The Workers' Political Movement (Movimento Politico dei Lavoratori, MPL), also translated as Political Movement of Workers, was a small political party in Italy led by Livio Labor.

==History==
After the congress of Christian Associations of Italian Workers (ACLI) had voted to end its affiliation with Christian Democracy, on March 8, 1969, Livio Labor (president of ACLI) and Riccardo Lombardi founded the "Association of Political Culture" (Associazione di Cultura Politica, ACPOL), committed to the restructuring of the Italian left. On 5 July 1970, the ACPOL dissolved itself to start the constituent phase of the Workers' Political Movement (MPL). The MPL sprang from the Catholic sector of dissent towards the Christian Democrats, aiming to represent progressive Catholics and leftists.
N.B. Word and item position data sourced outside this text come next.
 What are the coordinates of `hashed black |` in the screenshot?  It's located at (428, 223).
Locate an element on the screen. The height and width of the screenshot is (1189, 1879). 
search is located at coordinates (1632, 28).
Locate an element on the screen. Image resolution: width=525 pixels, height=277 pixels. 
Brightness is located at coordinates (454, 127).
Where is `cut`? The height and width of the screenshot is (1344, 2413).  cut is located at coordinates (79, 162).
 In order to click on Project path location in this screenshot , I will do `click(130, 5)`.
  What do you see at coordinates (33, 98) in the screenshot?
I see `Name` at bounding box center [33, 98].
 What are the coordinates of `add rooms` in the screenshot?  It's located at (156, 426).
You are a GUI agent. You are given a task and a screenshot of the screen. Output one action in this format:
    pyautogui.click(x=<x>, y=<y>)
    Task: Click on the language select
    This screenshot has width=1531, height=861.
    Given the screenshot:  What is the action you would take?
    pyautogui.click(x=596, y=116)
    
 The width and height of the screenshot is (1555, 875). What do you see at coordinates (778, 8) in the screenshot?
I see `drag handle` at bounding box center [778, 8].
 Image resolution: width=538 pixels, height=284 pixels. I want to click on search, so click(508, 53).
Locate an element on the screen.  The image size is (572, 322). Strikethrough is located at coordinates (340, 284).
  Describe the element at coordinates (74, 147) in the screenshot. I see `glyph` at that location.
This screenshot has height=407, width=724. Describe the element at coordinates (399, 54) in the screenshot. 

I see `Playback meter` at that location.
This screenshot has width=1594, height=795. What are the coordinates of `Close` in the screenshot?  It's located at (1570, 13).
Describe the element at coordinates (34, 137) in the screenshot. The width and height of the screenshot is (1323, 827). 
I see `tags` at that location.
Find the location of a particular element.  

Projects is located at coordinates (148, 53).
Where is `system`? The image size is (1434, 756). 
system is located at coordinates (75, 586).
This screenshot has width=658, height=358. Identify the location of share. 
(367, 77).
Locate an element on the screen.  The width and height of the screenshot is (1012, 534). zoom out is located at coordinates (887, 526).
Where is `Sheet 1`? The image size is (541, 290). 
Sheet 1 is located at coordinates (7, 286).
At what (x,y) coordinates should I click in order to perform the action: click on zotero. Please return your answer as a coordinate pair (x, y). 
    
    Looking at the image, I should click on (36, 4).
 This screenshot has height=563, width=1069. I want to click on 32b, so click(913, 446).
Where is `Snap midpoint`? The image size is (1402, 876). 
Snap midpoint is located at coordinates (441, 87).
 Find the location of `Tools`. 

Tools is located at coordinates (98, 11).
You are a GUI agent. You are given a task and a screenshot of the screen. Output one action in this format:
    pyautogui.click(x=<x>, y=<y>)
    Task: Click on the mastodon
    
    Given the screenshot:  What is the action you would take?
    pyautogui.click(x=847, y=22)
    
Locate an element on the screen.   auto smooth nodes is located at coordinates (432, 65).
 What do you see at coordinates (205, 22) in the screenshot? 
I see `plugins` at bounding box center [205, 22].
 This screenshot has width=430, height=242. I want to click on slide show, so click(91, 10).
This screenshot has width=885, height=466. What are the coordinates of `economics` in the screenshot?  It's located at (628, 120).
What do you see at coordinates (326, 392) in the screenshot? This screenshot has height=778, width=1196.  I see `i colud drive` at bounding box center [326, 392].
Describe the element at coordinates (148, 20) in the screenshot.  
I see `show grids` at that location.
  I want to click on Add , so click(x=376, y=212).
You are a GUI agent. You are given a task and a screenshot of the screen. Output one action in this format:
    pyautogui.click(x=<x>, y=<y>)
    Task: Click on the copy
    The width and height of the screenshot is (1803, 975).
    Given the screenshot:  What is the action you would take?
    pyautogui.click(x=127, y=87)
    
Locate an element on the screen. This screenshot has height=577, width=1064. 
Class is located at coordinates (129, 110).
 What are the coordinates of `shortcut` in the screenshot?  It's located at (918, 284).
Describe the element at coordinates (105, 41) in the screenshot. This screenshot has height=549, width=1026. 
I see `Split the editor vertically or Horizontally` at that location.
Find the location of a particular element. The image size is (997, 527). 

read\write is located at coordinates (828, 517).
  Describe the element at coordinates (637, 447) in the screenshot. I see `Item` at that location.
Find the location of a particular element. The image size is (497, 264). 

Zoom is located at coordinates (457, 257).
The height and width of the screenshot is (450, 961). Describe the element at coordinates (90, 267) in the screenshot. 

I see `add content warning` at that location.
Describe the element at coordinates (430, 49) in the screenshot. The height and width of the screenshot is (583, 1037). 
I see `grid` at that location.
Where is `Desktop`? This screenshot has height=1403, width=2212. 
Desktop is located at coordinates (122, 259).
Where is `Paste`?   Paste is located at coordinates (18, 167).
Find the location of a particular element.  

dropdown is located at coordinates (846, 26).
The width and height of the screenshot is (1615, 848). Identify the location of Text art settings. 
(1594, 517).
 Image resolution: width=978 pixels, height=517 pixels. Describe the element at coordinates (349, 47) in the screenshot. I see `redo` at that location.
In the general elections of 1972 the MPL obtained only 0.36% of the votes. After this disappointing result many MPL members (such as Labor himself, Gennaro Acquaviva, Luciano Benadusi, Marco Biagi and Luigi Covatta) joined the Italian Socialist Party (PSI).

The MPL minority (Giovanni Russo Spena, Domenico Jervolino, Gian Giacomo Migone, Vittorio Bellavite and others) decided instead to continue its political activity as Socialist Alternative. Three months later this new formation merged with the New Italian Socialist Party of Proletarian Unity (PSIUP) to found the Proletarian Unity Party (PdUP).